This speaker, Rosaria Butterfield, refers to her gradual dissolution into the LGBTQ culture ( after being raised in a Catholic tradition) through female social friendships (where she felt safe, connected, shared common justice interests, and felt understood) before it became a homosexual lifestyle and cause in her life and career.
That statement jarred something loose in my mind. I remembered how I longed for connection with “soul sisters” in my adolescence and young adulthood. I was discovering how crass and focused on sex and partying men often were and I wanted something more…. intellectual engagement and emotionally intimate conversations ….. To know and be known. It was in conversations with Bill that I found the spark of that and it drew us quickly into the next connection of loving and being loved. Life and family demands got in the way of much of what we’d first found attracting in one another. I still longed for deep and intimate emotional and intellectual connections while we both were seeking job success, raising children, and building a life. I sought it in women’s clubs, groups, causes and volunteering, all of which failed to bring such connections. I continued to feel a void, and an anger that accompanied it. The anger led to rebellion that also did not satisfy.
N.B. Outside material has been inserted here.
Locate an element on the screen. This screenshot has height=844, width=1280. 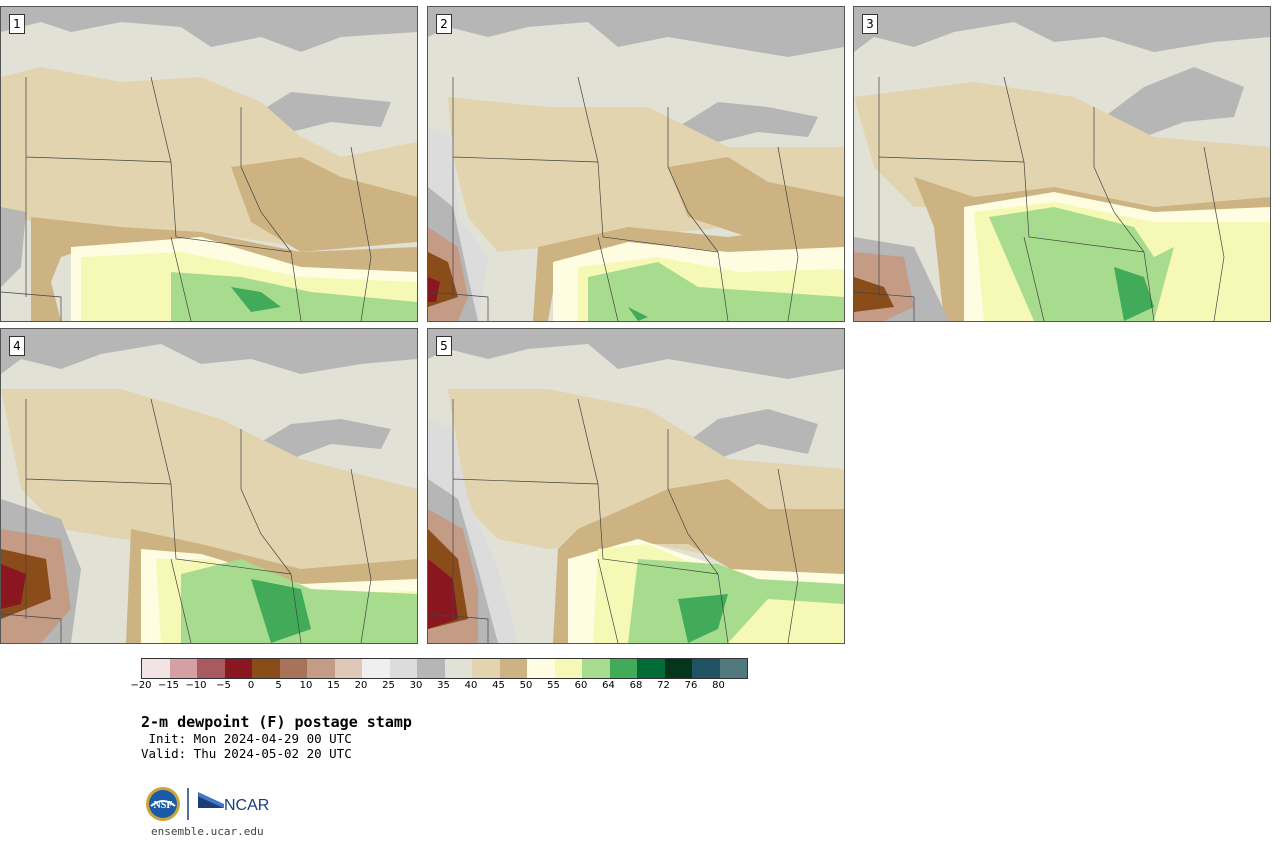
map-panel-3: 3 is located at coordinates (1062, 164).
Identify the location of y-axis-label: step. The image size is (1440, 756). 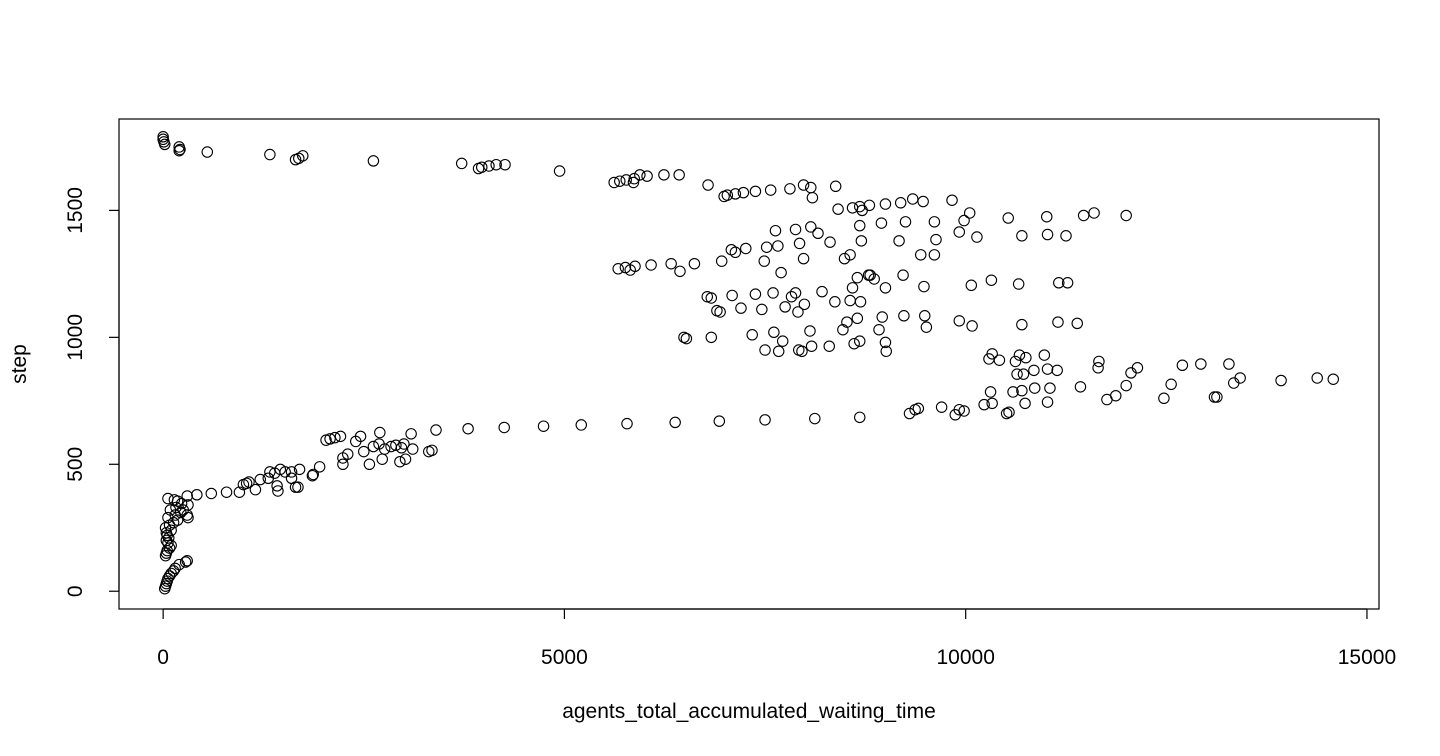
(20, 364).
And then depression settled in when I came to believe I would live with that longing for deep connection for the rest of my life…. like an odd ugly duckling, an emotional orphan, or as I have described it, as a zebra in a herd of horses. Jesus finally filled that longing in me and, when Jesus drew close to Bill, too, our relationship was renewed in Christ. We both found satisfying connection together and connection within close and loving fellowship with other Bible-studying, Christ-following, church attending believers. But even within the denominational church, as biblical doctrine conflicts and sexuality issues became distractions within the UMC, we felt pushed aside by progressive “DEI” causes that mocked and even denied our evangelical understanding of Christianity.
We became more and more marginalized by the liberal enculturation of religion while we continued pursuing the biblical Christ and our lives became more insular.
Bill, an introvert, settled into the shrinking life we experienced. Retirement, aging, and eventually Covid seemed to diminish many of our ties with others, but not with Jesus, who only became stronger in our lives. “Church” identity became much tighter in a smaller circle, which seemed so opposite to what we’d previously experienced in our Christian journey.
Now, with Bill gone, I am increasingly content, too, with longer periods of insularity…… a handful of close, emotionally intimate relationships and lots of time spent with the Lord.
God has not signaled that He is done with me yet in neither refining nor serving. I am, however, experiencing a change in how I am being deployed in ministry….. again, within smaller, tighter circles.
Or maybe it’s just that the world around me seems so much larger today than in the past that my little corner of it seems smaller by comparison. That doesn’t feel at all like a bad thing.